The general rule is that a broker is primarily an agent of the person who first employed him, and where he is employed to procure insurance he is an agent of the person for whom the insurance is procured in so far as matters connected to the matters of procurement are concerned. Travelers Indemnity Company v. Baty, 523 S.W. 2d 534, 538 (Mo. App. W.D. 1975). However, there are exceptions to the rule. For example, any agent or broker authorized and acting in capacity as a resident agent of a foreign insurer acts on behalf of the insurer, not the insured. Diplomat Homes, Inc. v. Commercial Standard Ins. Co., 394 F. Supp 558 (W.D. Mo. 1975), and Section 375.901. Also, depending upon the facts of a particular case a broker may be an agent of the insurer or dual agent of both the insurer and the insured depending on the particular facts. See Graue v. Missouri Property Insurance Placement Facility, 847 S.W. 2d 779, 783 (Mo banc 1993).
In Missouri a broker is usually the agent of the insured, but additional facts may lead to the broker being found to be an agent or the insurer or the agent of both. This issue is very important because in the absence of fraud on the part of an insured, or his agent, an insurance company is bound by all acts, contracts, representations of its agent, whether general or special, which are within the scope of his real or apparent authority, not withstanding they are in violation of private instructions or limitations on his authority, which the person dealing within, acting in good faith, has neither an actual or constructive knowledge. Baker v. St. Paul Fire and Marine Insurance Company, 427 S.W. 2d 281, 285-86 (Mo. App. W.D. 1968).
To find apparent agency the appearance of authority must have been created by the principle. Dudley v. Dumont, 526 S.W. 2d 839, 845 (Mo. App. E.D. 1975). Although no actual authority in such respect has been conferred, an insurer is still bound by acts and contracts of it agents as are within the apparent scope of authority with which he has been clothed, that is, the authority which although not actually granted, the insurer knowingly permits the agent to exercise. Travelers Indemnity Company v. Beaty, 523 S.W. 2d 534, 538. By virtue of such apparent authority, a soliciting agent may bind the company by agreements and representation made in connection with the application for insurance which he has the power to take. Id.
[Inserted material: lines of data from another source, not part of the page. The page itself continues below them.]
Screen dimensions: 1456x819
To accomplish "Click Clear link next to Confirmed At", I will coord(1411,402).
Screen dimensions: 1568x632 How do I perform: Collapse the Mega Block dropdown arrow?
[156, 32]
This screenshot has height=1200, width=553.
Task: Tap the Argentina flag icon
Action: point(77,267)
In practice this general rule means that if an insured makes a request of a broker, and the broker misinforms the insurer of the facts, the insurer can rescind or avoid the obligation because the broker is the agent of the insured and not the insurer. However where one of the exceptions apply a broker is the agent of the insurer and his act caused a policy to be bound or fail the insurance company may be held liable. Examples include a broker who binds a risk, or allows a policy to lapse, or fails to insurer the correct person or property, or causes the policy to be endorsed improperly.
In cases where a broker and insurance company are being pursued for liability it is important to fully investigate the relationship between the broker and the insurance company. The broker and the agent will have a written agreement between them explaining their relationship, but there may be more than one agreement. Many insurance companies hire brokers to do claim administration, and investigation of claims. Insurance companies often provide forms, instructions, policy manuals and marketing materials that may evidence an agency relationship. Financial transactions, payments, indemnity agreements, E & O insurance polices may also provide useful information concerning the relationship between the broker and the insurance company.